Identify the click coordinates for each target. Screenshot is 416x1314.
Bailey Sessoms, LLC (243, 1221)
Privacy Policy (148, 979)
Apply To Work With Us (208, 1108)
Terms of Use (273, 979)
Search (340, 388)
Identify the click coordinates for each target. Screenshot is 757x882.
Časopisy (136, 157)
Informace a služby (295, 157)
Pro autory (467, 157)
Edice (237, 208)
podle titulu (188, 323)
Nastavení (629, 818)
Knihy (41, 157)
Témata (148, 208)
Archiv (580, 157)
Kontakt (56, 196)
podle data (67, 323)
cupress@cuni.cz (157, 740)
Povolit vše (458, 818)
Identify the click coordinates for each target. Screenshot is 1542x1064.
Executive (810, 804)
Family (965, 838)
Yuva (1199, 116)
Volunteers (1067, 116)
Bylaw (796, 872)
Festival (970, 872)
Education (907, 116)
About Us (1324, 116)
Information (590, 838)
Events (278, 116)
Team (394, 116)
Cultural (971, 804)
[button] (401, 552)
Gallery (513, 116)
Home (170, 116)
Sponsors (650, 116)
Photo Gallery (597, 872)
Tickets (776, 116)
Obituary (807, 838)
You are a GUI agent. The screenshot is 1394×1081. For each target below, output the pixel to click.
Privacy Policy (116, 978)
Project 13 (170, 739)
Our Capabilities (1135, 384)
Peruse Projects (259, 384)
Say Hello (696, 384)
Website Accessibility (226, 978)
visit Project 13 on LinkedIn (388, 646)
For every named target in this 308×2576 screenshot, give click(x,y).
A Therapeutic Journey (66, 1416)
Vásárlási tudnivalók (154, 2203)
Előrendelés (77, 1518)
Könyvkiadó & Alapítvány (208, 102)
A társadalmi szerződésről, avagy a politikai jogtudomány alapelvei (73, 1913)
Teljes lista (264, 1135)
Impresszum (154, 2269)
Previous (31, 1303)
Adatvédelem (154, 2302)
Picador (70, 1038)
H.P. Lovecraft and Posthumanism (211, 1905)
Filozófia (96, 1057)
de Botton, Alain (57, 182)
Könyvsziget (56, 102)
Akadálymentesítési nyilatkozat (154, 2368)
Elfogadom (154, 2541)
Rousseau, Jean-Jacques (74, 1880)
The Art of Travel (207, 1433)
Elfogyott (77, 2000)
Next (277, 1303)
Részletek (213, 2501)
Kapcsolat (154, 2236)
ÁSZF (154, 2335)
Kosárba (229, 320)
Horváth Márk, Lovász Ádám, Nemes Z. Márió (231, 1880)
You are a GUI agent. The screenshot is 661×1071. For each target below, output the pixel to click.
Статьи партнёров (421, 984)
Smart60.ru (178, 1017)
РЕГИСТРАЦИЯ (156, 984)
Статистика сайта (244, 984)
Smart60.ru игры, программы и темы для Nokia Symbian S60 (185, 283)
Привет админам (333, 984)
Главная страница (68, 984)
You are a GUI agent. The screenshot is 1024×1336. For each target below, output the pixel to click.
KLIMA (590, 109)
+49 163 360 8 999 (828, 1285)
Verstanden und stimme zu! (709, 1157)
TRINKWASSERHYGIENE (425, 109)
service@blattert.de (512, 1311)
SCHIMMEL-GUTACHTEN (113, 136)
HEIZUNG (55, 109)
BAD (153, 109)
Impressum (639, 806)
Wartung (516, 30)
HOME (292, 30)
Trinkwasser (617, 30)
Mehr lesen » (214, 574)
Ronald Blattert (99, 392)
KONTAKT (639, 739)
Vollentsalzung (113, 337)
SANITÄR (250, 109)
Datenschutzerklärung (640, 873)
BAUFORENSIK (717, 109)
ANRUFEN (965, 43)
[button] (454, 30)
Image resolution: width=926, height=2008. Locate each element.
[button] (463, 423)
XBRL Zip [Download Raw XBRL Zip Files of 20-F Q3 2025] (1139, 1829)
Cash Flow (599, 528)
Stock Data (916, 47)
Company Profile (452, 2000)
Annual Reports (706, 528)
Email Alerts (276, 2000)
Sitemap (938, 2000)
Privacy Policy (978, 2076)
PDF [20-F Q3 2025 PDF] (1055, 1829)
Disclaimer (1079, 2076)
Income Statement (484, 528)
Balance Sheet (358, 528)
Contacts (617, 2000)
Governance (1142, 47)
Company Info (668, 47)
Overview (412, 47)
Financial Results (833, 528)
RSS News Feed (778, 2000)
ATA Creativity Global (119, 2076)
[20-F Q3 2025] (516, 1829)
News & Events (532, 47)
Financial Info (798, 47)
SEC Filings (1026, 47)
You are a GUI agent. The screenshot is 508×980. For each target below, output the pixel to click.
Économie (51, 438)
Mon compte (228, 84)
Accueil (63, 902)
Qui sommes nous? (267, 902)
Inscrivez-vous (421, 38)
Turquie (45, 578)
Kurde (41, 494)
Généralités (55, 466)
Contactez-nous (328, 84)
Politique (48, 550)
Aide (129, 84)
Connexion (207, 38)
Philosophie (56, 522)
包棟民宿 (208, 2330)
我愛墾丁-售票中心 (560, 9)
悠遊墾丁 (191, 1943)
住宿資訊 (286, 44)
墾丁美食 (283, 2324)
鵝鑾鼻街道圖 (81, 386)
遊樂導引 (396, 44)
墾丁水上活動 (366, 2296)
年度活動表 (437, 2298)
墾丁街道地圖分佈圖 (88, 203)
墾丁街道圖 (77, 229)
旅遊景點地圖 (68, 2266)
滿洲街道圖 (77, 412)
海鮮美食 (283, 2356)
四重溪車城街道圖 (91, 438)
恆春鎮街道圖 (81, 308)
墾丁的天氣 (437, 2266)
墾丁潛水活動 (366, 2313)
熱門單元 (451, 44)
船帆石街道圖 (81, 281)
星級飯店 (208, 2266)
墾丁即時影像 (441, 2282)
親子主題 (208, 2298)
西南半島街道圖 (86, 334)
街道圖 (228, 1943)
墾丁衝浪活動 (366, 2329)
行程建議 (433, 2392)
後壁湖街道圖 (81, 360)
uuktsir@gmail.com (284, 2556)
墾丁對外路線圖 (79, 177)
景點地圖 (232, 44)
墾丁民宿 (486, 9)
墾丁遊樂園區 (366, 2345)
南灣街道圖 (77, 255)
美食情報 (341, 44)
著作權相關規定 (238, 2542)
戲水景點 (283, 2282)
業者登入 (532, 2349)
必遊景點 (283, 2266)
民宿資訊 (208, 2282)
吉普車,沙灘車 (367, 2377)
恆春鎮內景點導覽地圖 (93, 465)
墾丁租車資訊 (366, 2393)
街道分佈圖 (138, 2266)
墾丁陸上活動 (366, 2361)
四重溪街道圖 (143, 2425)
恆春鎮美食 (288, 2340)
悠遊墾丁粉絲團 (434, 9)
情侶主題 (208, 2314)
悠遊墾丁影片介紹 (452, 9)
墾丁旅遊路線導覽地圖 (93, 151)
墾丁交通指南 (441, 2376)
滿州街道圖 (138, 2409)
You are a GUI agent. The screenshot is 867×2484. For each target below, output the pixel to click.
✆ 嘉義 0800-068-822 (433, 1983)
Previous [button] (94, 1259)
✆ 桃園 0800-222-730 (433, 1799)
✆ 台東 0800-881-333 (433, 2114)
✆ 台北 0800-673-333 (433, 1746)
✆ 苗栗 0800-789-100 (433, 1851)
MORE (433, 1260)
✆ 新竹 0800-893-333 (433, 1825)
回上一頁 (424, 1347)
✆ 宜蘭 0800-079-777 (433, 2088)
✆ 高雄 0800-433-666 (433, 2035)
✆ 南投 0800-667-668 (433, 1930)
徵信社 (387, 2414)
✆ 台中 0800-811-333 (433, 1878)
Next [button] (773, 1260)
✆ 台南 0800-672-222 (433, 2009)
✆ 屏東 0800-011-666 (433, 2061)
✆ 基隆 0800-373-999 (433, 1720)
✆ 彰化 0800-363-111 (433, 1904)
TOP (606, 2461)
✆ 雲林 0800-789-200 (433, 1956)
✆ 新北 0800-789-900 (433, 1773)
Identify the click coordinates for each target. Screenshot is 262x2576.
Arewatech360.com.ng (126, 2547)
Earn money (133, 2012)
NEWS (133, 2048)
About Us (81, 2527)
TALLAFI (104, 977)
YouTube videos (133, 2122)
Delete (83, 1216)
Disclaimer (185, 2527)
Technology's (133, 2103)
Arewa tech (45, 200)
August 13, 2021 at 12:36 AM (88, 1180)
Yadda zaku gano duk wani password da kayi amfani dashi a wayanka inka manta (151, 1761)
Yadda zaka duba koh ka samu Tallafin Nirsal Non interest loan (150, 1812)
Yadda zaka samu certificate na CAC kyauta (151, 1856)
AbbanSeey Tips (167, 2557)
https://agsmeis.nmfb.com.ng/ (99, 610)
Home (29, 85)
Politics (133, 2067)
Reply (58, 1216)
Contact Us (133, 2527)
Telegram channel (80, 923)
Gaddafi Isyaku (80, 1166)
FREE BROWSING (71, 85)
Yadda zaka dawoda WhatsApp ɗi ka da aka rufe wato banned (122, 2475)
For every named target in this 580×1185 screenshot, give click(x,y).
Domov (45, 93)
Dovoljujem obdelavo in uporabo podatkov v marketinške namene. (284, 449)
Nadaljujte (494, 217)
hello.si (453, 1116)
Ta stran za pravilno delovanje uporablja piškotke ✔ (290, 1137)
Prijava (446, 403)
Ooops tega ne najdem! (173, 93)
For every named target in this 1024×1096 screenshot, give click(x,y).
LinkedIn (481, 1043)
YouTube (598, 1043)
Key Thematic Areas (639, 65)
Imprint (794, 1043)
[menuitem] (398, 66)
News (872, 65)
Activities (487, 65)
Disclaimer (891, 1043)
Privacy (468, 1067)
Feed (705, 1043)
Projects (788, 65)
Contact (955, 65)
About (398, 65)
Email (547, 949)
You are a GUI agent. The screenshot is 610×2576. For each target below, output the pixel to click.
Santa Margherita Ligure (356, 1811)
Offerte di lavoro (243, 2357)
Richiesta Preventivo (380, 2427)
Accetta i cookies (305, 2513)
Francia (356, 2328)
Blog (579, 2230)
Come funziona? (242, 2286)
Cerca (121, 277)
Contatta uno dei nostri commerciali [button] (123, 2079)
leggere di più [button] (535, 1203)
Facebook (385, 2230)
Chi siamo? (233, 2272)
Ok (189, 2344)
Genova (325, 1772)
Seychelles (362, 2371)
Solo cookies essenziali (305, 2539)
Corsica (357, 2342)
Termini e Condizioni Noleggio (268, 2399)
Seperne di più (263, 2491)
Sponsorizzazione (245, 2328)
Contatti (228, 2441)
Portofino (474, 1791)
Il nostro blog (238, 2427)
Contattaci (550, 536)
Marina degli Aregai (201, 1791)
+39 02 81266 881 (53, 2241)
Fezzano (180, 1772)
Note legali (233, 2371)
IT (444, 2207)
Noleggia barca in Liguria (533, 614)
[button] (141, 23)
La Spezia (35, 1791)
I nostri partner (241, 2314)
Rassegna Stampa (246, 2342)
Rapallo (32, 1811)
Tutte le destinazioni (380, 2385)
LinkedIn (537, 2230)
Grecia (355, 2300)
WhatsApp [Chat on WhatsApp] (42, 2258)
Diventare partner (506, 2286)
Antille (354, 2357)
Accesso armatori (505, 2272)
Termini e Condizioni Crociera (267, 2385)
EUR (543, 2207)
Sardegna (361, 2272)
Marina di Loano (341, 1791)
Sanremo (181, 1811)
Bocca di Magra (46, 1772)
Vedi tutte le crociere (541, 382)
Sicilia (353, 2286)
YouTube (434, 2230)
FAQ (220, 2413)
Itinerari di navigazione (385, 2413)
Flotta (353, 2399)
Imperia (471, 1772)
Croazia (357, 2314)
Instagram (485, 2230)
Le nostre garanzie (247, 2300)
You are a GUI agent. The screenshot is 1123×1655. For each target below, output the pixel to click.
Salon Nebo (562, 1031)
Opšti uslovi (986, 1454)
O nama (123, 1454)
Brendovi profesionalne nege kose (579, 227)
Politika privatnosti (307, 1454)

• • • •

上のデータのうち、「0800-673-333 (433, 1746)」を含む行から「AbbanSeey Tips (167, 2557)」を含む行までを、両端の行も含めて一字一句そのまま書き写せ。

### 解答
✆ 台北 0800-673-333 (433, 1746)
✆ 苗栗 0800-789-100 (433, 1851)
MORE (433, 1260)
✆ 新竹 0800-893-333 (433, 1825)
回上一頁 (424, 1347)
✆ 宜蘭 0800-079-777 (433, 2088)
✆ 高雄 0800-433-666 (433, 2035)
✆ 南投 0800-667-668 (433, 1930)
徵信社 (387, 2414)
✆ 台中 0800-811-333 (433, 1878)
Next [button] (773, 1260)
✆ 台南 0800-672-222 (433, 2009)
✆ 屏東 0800-011-666 (433, 2061)
✆ 基隆 0800-373-999 (433, 1720)
✆ 彰化 0800-363-111 (433, 1904)
TOP (606, 2461)
✆ 雲林 0800-789-200 (433, 1956)
✆ 新北 0800-789-900 (433, 1773)
Identify the click coordinates for each target. Screenshot is 262x2576.
Arewatech360.com.ng (126, 2547)
Earn money (133, 2012)
NEWS (133, 2048)
About Us (81, 2527)
TALLAFI (104, 977)
YouTube videos (133, 2122)
Delete (83, 1216)
Disclaimer (185, 2527)
Technology's (133, 2103)
Arewa tech (45, 200)
August 13, 2021 at 12:36 AM (88, 1180)
Yadda zaku gano duk wani password da kayi amfani dashi a wayanka inka manta (151, 1761)
Yadda zaka duba koh ka samu Tallafin Nirsal Non interest loan (150, 1812)
Yadda zaka samu certificate na CAC kyauta (151, 1856)
AbbanSeey Tips (167, 2557)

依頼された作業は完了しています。